As they walk by, students stare curiously into the window, taken in by the scene of people hunkered down around a long table surrounded by three banks of vintage computers. The boldest and most inquisitive among the onlookers often poke their heads into the door and ask, “What is this place?”
Welcome to the Electronic Literature Lab, where seven intrepid Undergraduate (UG) Researchers work with faculty and staff to preserve, document, promote, and build resources for born digital literature. We are busy this fall with many different activities:
A Comprehensive Online Portal for Electronic Literature Works (COPE)
Four UG Researchers––Katie Bowen, Austin Fields, Mariah Gwin, and Holly Slocum––are working with the four Co-PIs of the ELO’s COPE project (Leo Flores, Abby Adams, Nicholas Schiller, and me) to migrate the metadata of the ELO’s seven collections of e-lit to the ELO Repository that we are building. These students are funded through the Mellon grant that is supporting the project. We will be completed with this work by December 30, 2018.
ELO 2013 Proceedings
Two UG Researchers––Kathleen Zoller and Andrew Nevue––are creating the book of Proceedings for the ELO 2013 conference. This project came to us from Gabriel Gaudette and Joe Tabbi, who had worked hard to bring it to a close after a very long delay. Over 40 academic papers by some of the top scholars of e-lit are included in this book. These students are funded through the Lewis E. and Stella G. Buchanan Distinguished Professor Fellowship given to me by WSU last year, which continues until May 2019.

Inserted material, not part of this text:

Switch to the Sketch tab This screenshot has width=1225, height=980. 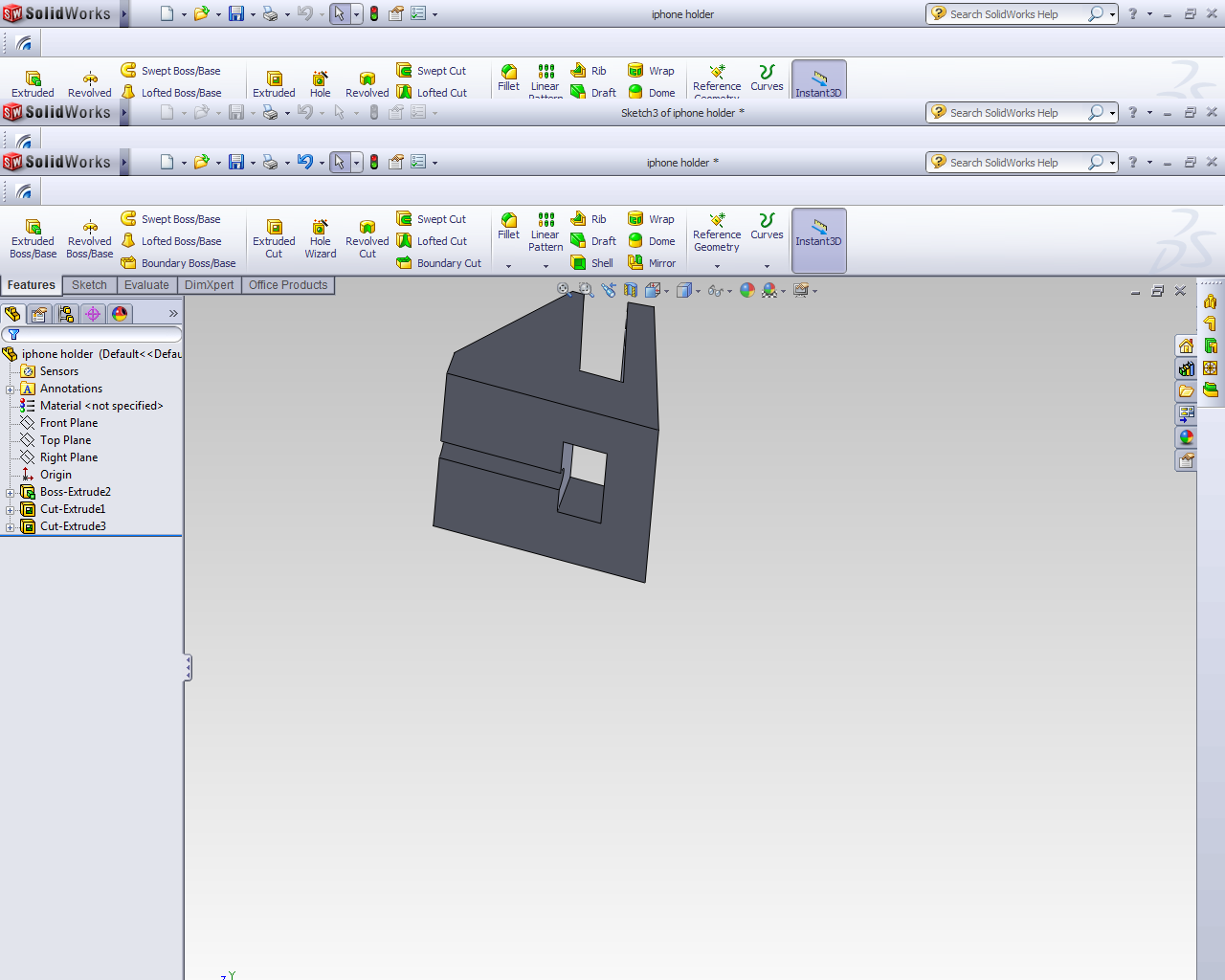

The Museum of the Essential & Beyond That
ELO was fortunate to receive the archives of this important online museum created and curated by Brazilian scholar and artist, Regina Pinto. Nicholas and I hired an UG Researcher––Moneca Roath––to inventory, prepare the metadata for the ELO Repository, and determine works that are no longer accessible and in need of reconstitution. ELO provided a stipend for this position.
There are even more activities to come this fall and spring: the screening of Eduardo Kac’s Inner Telescope; seven Live Stream Traversals; the production of the book, Rebooting Electronic Literature, Volume 2; a Wikipedia-A-Thon; further development on ELL’s catalog; just to name a few activities. We have already rebuilt a site for the trAce Online Writing Centre and reconstituted its journal, frAme, which makes it now possible to access over 60 works of e-lit, which according to its founder Sue Thomas, had been unavailable to scholars for the last three years.